RECORDS SUPPLIED:
- - -
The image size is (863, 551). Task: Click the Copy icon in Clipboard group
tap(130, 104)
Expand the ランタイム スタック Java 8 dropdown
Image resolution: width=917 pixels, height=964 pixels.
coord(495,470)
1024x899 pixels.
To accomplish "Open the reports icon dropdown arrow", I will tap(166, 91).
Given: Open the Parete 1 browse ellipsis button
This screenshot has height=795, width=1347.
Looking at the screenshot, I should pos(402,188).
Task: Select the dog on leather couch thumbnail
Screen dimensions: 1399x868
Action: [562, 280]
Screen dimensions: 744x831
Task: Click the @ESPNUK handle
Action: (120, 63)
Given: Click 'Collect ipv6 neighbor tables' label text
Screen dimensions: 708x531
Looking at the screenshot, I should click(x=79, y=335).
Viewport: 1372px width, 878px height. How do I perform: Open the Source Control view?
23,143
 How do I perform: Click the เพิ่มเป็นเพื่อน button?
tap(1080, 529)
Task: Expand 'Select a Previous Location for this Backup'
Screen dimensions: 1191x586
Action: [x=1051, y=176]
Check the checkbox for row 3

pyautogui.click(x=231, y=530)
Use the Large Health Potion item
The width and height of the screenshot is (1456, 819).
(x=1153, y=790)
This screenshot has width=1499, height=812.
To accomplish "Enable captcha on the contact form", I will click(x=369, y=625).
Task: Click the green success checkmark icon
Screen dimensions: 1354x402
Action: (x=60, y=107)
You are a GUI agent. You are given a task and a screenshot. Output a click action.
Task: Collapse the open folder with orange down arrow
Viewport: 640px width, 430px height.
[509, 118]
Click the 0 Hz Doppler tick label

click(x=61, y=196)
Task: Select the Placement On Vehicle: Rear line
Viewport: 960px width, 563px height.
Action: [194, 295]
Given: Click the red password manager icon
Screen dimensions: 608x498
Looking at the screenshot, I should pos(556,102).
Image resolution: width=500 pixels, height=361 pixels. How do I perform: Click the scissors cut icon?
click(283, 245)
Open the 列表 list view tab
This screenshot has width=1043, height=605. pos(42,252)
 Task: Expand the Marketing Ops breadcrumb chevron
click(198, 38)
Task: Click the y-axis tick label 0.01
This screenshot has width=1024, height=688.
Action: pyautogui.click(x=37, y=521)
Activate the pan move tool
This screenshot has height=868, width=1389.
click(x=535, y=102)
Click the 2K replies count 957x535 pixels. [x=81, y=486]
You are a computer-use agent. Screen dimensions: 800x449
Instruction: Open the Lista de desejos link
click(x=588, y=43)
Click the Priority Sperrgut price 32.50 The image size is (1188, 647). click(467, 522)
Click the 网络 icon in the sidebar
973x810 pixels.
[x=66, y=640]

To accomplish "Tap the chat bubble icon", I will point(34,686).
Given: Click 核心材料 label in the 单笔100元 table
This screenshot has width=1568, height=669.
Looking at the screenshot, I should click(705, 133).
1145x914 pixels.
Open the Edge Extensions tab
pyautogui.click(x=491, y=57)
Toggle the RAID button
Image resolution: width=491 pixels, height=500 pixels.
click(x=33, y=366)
- - -
AIM OF THE TASK:
Replace every "How do I perform" in the lines above with "How can I do", leaving everything else unchanged.

EXERCISE SOLUTION:
The image size is (863, 551). Task: Click the Copy icon in Clipboard group
tap(130, 104)
Expand the ランタイム スタック Java 8 dropdown
Image resolution: width=917 pixels, height=964 pixels.
coord(495,470)
1024x899 pixels.
To accomplish "Open the reports icon dropdown arrow", I will tap(166, 91).
Given: Open the Parete 1 browse ellipsis button
This screenshot has height=795, width=1347.
Looking at the screenshot, I should pos(402,188).
Task: Select the dog on leather couch thumbnail
Screen dimensions: 1399x868
Action: [562, 280]
Screen dimensions: 744x831
Task: Click the @ESPNUK handle
Action: (120, 63)
Given: Click 'Collect ipv6 neighbor tables' label text
Screen dimensions: 708x531
Looking at the screenshot, I should click(x=79, y=335).
Viewport: 1372px width, 878px height. How can I do: Open the Source Control view?
23,143
 How can I do: Click the เพิ่มเป็นเพื่อน button?
tap(1080, 529)
Task: Expand 'Select a Previous Location for this Backup'
Screen dimensions: 1191x586
Action: [x=1051, y=176]
Check the checkbox for row 3

pyautogui.click(x=231, y=530)
Use the Large Health Potion item
The width and height of the screenshot is (1456, 819).
(x=1153, y=790)
This screenshot has width=1499, height=812.
To accomplish "Enable captcha on the contact form", I will click(x=369, y=625).
Task: Click the green success checkmark icon
Screen dimensions: 1354x402
Action: (x=60, y=107)
You are a GUI agent. You are given a task and a screenshot. Output a click action.
Task: Collapse the open folder with orange down arrow
Viewport: 640px width, 430px height.
[509, 118]
Click the 0 Hz Doppler tick label

click(x=61, y=196)
Task: Select the Placement On Vehicle: Rear line
Viewport: 960px width, 563px height.
Action: [194, 295]
Given: Click the red password manager icon
Screen dimensions: 608x498
Looking at the screenshot, I should pos(556,102).
Image resolution: width=500 pixels, height=361 pixels. How can I do: Click the scissors cut icon?
click(283, 245)
Open the 列表 list view tab
This screenshot has width=1043, height=605. pos(42,252)
 Task: Expand the Marketing Ops breadcrumb chevron
click(198, 38)
Task: Click the y-axis tick label 0.01
This screenshot has width=1024, height=688.
Action: pyautogui.click(x=37, y=521)
Activate the pan move tool
This screenshot has height=868, width=1389.
click(x=535, y=102)
Click the 2K replies count 957x535 pixels. [x=81, y=486]
You are a computer-use agent. Screen dimensions: 800x449
Instruction: Open the Lista de desejos link
click(x=588, y=43)
Click the Priority Sperrgut price 32.50 The image size is (1188, 647). click(467, 522)
Click the 网络 icon in the sidebar
973x810 pixels.
[x=66, y=640]

To accomplish "Tap the chat bubble icon", I will point(34,686).
Given: Click 核心材料 label in the 单笔100元 table
This screenshot has width=1568, height=669.
Looking at the screenshot, I should click(705, 133).
1145x914 pixels.
Open the Edge Extensions tab
pyautogui.click(x=491, y=57)
Toggle the RAID button
Image resolution: width=491 pixels, height=500 pixels.
click(x=33, y=366)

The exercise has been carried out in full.